With its group subsidiary Mitsubishi Fuso Truck and Bus Corporation (MFTBC), Daimler also launched the heavy-duty, fully electric truck E-FUSO Vision One. The aim is to bring the electric truck to series production by 2021. The concept presented can transport a payload of 11 tonnes up to 350 kilometres with only one battery charge. The market launch in Europe and Japan should take place within the next four years.
The Wolfsburg-based manufacturer is undertaking serious efforts to keep up with the current trends. The car manufacturer is developing an electric truck for shorter distances in collaboration with the US manufacturer Navistar. The medium-duty truck should be on the market at the end of 2019 or the start of 2020 in the USA and Canada.
The Volkswagen subsidiary MAN is sending the electric truck into the test phase at the end of 2017. The electric truck is designed for urban deliveries.
The Chinese car manufacturer Build Your Dreams (BYD) builds the electric trucks T3, T5, T7 and T9. The T3, T5 and T7 are smaller trucks for urban goods transport. At a speed of under 50 km/h the range of these models is roughly 400 kilometres. The T9 is the world's first electric tractor unit – this should manage more than 160 kilometres with one charge.
The electric car pioneer Tesla also recently presented a new semi-trailer truck – the Semi E-Truck, a truck with a range of up to 800 kilometres, which can be charged with a mega charger in only 30 minutes for 630 kilometres. The model is to be sold from 2019 and already has several pre-orders.

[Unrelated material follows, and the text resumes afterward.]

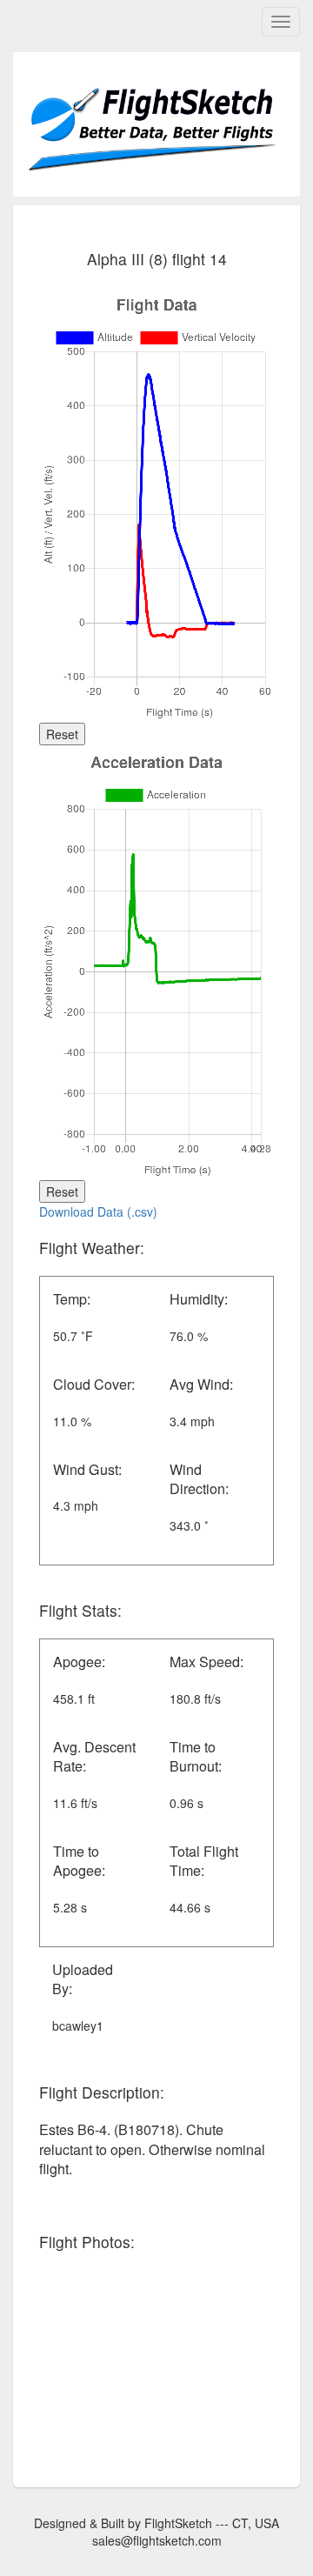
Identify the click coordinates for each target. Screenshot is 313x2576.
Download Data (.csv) (98, 1211)
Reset (62, 734)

The US start-up Thor Trucks also presented an electric truck with the ET1, which is due out in 2019. The heavy-duty vehicle is expected to cost between 150,000 and 250,000 US dollars and have a range of around 480 kilometres.
Tesla and Thor indicate that the initially higher costs for the purchase of the electric trucks are accompanied by 70 percent lower fuel costs and 60 percent lower maintenance costs. In addition, both providers promise a reduction in emissions to near zero.
Electric trucks are becoming more affordable and attractive
Besides the growing number of electric trucks, the authors of the McKinsey study see three further main drivers for the breakthrough in this division: For 2025 they are expecting cost parity of electric trucks with diesel trucks, which could lead to a significant increase in their attractiveness. The authors identify the progressive electrification standard as a second factor; the foundation of which is laid with the development and production of new models as well as the development of the charging infrastructure. And thirdly, the study revealed that local and national regulations such as restricted access to city centres and stricter emission requirements also favour the increasing use of electric trucks.